Here is the V2 patch.  OK for master?
Adhemerval Zanella Oct. 2, 2018, 5:23 p.m. | #4
On 02/10/2018 13:56, H.J. Lu wrote:
> On Tue, Oct 2, 2018 at 6:45 AM H.J. Lu <hjl.tools@gmail.com> wrote:
>>
>> On Tue, Oct 2, 2018 at 6:15 AM Adhemerval Zanella
>> <adhemerval.zanella@linaro.org> wrote:
> 
>>> I am not very found of cross abi includes like this one, wouldn't be better
>>> to create a 'sysdeps/x86/hp-timing.h' and for 32-bit use _rdtsc iff
>>> __i686__ is defined otherwise include generic header?
>>
>> I can do that.
> 
> Here is the V2 patch.  OK for master?
> 

> NB: Checking if __i686__ isn't sufficient since __i686__ may not be
> defined when building for i686 class processors.

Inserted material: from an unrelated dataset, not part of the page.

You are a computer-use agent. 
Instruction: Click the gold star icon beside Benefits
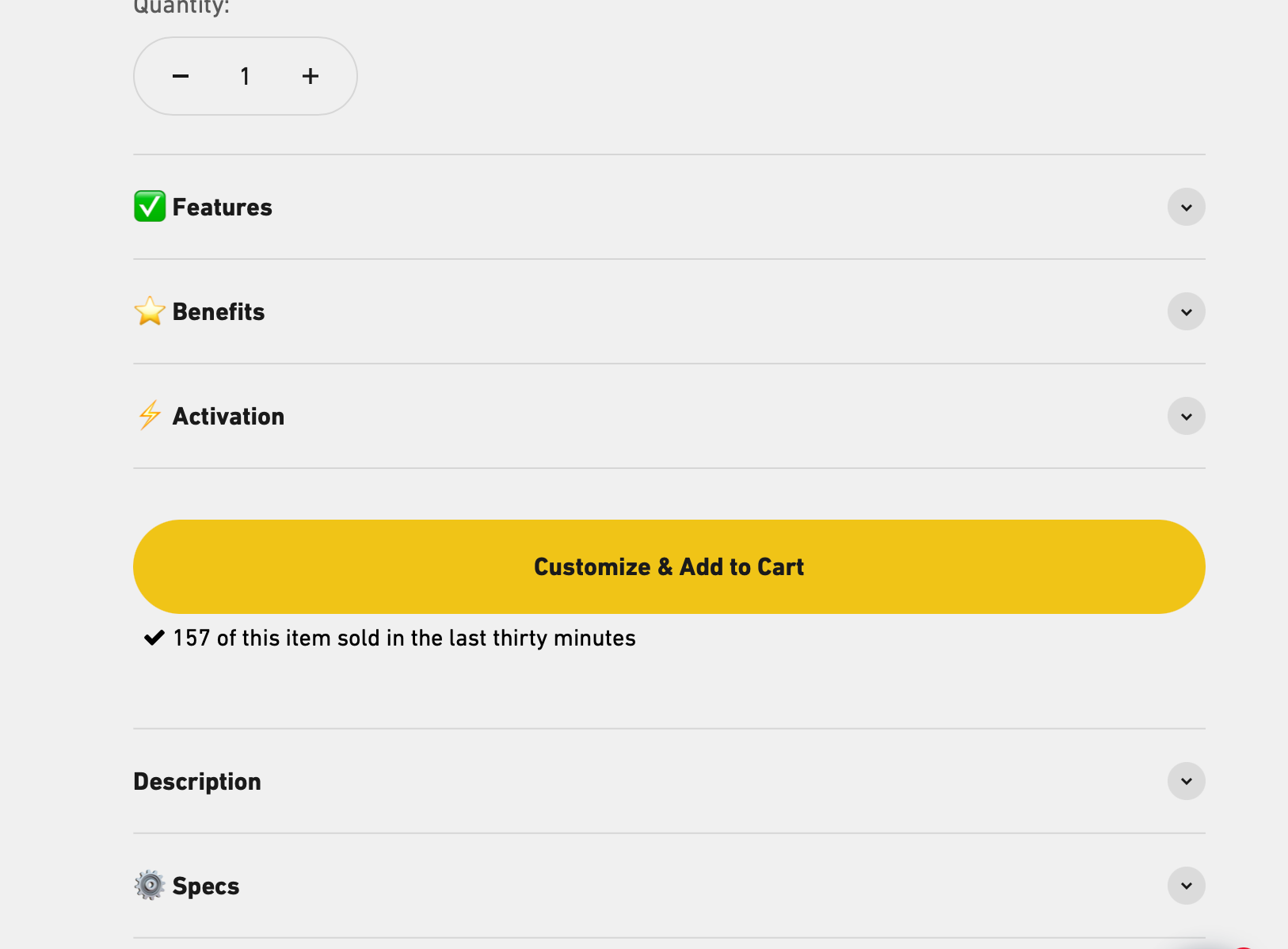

Right, it seems gcc does not define it for -march newer than pentium4.

> diff --git a/sysdeps/i386/i586/init-arch.h b/sysdeps/i386/i586/isa.h
> similarity index 89%
> rename from sysdeps/i386/i586/init-arch.h
> rename to sysdeps/i386/i586/isa.h
> index 72fb46c61e..a2b5d585d4 100644
> --- a/sysdeps/i386/i586/init-arch.h
> +++ b/sysdeps/i386/i586/isa.h
> @@ -1,4 +1,4 @@
> -/* Copyright (C) 2015-2018 Free Software Foundation, Inc.
> +/* Copyright (C) 2018 Free Software Foundation, Inc.
>     This file is part of the GNU C Library.
>  
>     The GNU C Library is free software; you can redistribute it and/or
> @@ -15,5 +15,9 @@
>     License along with the GNU C Library; if not, see
>     <http://www.gnu.org/licenses/>.  */
>  
> +#ifndef _isa_h
> +#define _isa_h
> +

Not sure if this is explicit on our coding rules, but usually we
use uppercase caps for preprocessor guards.  I think it requires
a one-line description as well (same for other isa.h files).

> -#ifndef _HP_TIMING_H
> -#define _HP_TIMING_H	1
> +#include <isa.h>
> +
> +#if MINIMUM_ISA == 686 || MINIMUM_ISA == 8664
> +# ifndef _HP_TIMING_H
> +#  define _HP_TIMING_H	1
> +

The include guard inside the MINIMUM_ISA check seems off, why do
you need it?
Joseph Myers Oct. 2, 2018, 5:38 p.m. | #5
On Tue, 2 Oct 2018, Adhemerval Zanella wrote:

> > NB: Checking if __i686__ isn't sufficient since __i686__ may not be
> > defined when building for i686 class processors.
> 
> Right, it seems gcc does not define it for -march newer than pentium4.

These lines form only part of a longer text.